Il suo prossimo progetto è pronto a partire?
Sto finendo il mio romanzo per ora, e spero di cominciare le riprese di Maps to the stars a Maggio […]. Tuttavia, è un progetto indie il che significa, quindi, che potrebbe andare in pezzi.

Beh, il romanzo è solo lei e la pagina, quindi non ha scuse per quello.
Esatto. Spero che venga pubblicato alla fine del prossimo anno.
Intervista per Movieline [Dicembre 2012]



***

Molte persone si sono trovate alla fine di Cosmopolis con delle domande, pensa che documentari come “Citizens of Cosmopolis” possano chiarire le idee, o approfondire alcuni punti?
Penso che il “making of” sia in realtà più lungo del film, quindi potrebbe fare qualcosa del genere. Ovviamente tutti coloro che hanno acquistato il DVD saranno comunque abbastanza interessati al film da stargli dietro. Credo che una delle ragioni per cui mi è piaciuto davvero fare un buon “making of” è che l’abbiamo fatto […] per mostrare qual è stato veramente il processo di creazione del film.
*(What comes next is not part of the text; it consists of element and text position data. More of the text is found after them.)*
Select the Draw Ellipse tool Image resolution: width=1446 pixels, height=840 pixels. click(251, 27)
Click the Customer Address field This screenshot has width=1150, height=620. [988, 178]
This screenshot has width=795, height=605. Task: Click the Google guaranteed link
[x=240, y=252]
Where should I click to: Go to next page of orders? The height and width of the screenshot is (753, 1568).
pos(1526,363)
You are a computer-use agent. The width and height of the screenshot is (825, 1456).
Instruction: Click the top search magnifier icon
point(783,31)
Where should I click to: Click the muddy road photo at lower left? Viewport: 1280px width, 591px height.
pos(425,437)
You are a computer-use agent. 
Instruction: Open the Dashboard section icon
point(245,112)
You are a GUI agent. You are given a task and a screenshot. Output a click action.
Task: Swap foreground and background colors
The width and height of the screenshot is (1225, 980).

Di conseguenza, per esempio, è ideale per studenti di cinema e appassionati […]. Così abbiamo fatto di tutto per far sì che fosse preciso, onesto, diretto e illuminante.

[…] Questo particolare personaggio, Eric Packer, è spinto al confronto con quest’altra parte di sé stesso, cioè il personaggio di Paul Giamatti, Benno Levin. […] Sembra come se, per avere quell confronto, ci debba essere un certo livello di violenza tra loro. Mi chiedo se ciò è parte del suo interesse per la violenza in generale, per l’idea che la distruzione violenta dell’io sia in qualche modo necessaria per ciascuno di noi come individui.
È molto interessante che lei dica questo, perché nel film che ho fatto prima di questo, A Dangerous Method, una delle rivelazioni per il personaggio interpretato da Keira Knightley, Sabina Spielrein, era la distruzione dell’io nella sessualità e l’atto sessuale, la paura e l’ansia che in sé può causare. Quindi, la protezione dell’io può essere un’impresa abbastanza disperata. Penso che se lo osservi, lo vedrai ogni giorno nella vita sociale. Eric arriva ad un punto in cui vuole scomparire, dissolversi. […] E ciò significa distruggere la vita che si è creato. […] Le persone sono rimaste molto scioccate quando egli spara a Torval, la sua guardia del corpo nel film, e penso anche che si siano chieste il perché. Torval, anche se è stato assunto per proteggerlo, non è solo una guardia del corpo, rappresenta anche la vita che Eric si è creato. […] Quindi la prima cosa che deve fare è liberarsi di Torval, se vuole liberarsi della sua vita. […]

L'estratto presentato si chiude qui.